> EXERCISE
Please copy the records from the line with "Screen dimensions: 650x385" to the line with "Action: [320, 624]", switching "floppy disk" for "diskette" and leaving everything else unchanged.
+===+
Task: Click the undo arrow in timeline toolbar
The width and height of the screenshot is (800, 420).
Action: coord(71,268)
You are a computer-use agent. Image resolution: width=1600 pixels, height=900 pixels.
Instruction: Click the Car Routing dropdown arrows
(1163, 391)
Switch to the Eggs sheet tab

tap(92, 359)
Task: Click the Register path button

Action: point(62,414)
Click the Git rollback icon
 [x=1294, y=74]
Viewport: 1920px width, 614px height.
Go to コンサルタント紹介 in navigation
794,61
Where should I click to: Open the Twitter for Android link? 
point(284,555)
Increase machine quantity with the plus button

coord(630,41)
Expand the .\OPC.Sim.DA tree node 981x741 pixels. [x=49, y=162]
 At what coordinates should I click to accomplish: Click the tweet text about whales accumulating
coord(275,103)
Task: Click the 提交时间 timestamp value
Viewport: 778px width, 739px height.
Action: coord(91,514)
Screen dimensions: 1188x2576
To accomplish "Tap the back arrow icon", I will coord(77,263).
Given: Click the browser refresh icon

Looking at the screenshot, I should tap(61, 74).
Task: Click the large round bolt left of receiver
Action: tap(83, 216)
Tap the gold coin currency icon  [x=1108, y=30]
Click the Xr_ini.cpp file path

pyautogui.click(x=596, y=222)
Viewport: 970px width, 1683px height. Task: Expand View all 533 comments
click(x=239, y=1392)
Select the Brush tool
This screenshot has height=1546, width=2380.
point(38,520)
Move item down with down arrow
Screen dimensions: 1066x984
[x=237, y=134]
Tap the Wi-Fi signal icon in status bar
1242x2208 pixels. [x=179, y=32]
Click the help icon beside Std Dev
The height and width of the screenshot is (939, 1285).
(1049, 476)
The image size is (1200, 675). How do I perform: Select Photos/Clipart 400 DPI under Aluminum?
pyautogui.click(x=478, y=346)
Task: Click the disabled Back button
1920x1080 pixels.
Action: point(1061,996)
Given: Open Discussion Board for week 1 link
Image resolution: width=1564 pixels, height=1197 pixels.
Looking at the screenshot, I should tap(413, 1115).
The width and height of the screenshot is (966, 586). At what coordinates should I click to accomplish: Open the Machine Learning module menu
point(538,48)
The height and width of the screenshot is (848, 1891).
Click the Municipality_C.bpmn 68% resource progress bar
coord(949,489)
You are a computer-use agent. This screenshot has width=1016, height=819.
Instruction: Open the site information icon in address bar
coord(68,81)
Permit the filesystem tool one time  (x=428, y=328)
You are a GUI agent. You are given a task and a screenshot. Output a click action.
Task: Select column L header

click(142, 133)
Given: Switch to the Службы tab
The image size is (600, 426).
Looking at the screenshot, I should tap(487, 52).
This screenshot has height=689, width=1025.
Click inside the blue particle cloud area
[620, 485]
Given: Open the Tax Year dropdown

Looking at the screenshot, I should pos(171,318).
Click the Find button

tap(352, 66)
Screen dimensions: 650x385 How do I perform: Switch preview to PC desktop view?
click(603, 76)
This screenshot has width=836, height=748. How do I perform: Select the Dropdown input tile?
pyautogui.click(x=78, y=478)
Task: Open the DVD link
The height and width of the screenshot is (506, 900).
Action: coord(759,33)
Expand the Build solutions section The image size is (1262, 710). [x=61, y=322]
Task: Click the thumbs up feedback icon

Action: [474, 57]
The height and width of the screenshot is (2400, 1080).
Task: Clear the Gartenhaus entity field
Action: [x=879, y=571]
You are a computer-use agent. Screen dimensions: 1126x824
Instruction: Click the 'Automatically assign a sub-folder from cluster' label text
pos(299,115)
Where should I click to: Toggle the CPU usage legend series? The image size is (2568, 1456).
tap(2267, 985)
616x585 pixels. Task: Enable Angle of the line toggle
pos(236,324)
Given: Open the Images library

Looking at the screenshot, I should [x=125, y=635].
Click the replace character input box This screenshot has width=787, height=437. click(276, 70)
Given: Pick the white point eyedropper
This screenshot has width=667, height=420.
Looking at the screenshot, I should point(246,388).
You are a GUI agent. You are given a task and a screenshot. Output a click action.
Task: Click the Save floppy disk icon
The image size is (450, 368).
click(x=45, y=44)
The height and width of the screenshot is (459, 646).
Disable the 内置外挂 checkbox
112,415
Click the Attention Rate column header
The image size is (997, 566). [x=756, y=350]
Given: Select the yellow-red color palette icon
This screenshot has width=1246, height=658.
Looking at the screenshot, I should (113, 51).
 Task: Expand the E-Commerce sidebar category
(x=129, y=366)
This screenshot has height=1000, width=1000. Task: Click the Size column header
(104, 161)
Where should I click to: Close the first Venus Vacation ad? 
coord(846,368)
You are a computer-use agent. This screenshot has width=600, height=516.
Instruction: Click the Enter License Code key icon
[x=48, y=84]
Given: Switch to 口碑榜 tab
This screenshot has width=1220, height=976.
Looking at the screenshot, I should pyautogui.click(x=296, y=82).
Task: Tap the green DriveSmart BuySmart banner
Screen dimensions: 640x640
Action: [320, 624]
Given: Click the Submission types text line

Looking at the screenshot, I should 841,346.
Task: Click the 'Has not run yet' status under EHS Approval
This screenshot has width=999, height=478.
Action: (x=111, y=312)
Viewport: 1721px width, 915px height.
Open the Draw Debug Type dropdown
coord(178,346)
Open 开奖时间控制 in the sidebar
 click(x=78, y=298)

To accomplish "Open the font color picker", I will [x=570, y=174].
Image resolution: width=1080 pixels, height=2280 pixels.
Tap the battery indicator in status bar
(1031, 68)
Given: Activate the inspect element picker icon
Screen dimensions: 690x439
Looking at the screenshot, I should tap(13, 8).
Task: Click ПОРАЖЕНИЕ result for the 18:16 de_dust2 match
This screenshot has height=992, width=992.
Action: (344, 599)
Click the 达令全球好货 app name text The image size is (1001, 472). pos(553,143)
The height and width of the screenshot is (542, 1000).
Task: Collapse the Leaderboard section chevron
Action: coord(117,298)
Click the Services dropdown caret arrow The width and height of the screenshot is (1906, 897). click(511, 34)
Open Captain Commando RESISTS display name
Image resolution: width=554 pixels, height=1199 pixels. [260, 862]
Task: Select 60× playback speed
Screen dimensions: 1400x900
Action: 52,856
+===+
> FINISHED TASK
Screen dimensions: 650x385 How do I perform: Switch preview to PC desktop view?
click(603, 76)
This screenshot has width=836, height=748. How do I perform: Select the Dropdown input tile?
pyautogui.click(x=78, y=478)
Task: Open the DVD link
The height and width of the screenshot is (506, 900).
Action: coord(759,33)
Expand the Build solutions section The image size is (1262, 710). [x=61, y=322]
Task: Click the thumbs up feedback icon

Action: [474, 57]
The height and width of the screenshot is (2400, 1080).
Task: Clear the Gartenhaus entity field
Action: [x=879, y=571]
You are a computer-use agent. Screen dimensions: 1126x824
Instruction: Click the 'Automatically assign a sub-folder from cluster' label text
pos(299,115)
Where should I click to: Toggle the CPU usage legend series? The image size is (2568, 1456).
tap(2267, 985)
616x585 pixels. Task: Enable Angle of the line toggle
pos(236,324)
Given: Open the Images library

Looking at the screenshot, I should [x=125, y=635].
Click the replace character input box This screenshot has width=787, height=437. click(276, 70)
Given: Pick the white point eyedropper
This screenshot has width=667, height=420.
Looking at the screenshot, I should point(246,388).
You are a GUI agent. You are given a task and a screenshot. Output a click action.
Task: Click the Save diskette icon
The image size is (450, 368).
click(x=45, y=44)
The height and width of the screenshot is (459, 646).
Disable the 内置外挂 checkbox
112,415
Click the Attention Rate column header
The image size is (997, 566). [x=756, y=350]
Given: Select the yellow-red color palette icon
This screenshot has width=1246, height=658.
Looking at the screenshot, I should (113, 51).
 Task: Expand the E-Commerce sidebar category
(x=129, y=366)
This screenshot has height=1000, width=1000. Task: Click the Size column header
(104, 161)
Where should I click to: Close the first Venus Vacation ad? 
coord(846,368)
You are a computer-use agent. This screenshot has width=600, height=516.
Instruction: Click the Enter License Code key icon
[x=48, y=84]
Given: Switch to 口碑榜 tab
This screenshot has width=1220, height=976.
Looking at the screenshot, I should pyautogui.click(x=296, y=82).
Task: Tap the green DriveSmart BuySmart banner
Screen dimensions: 640x640
Action: [320, 624]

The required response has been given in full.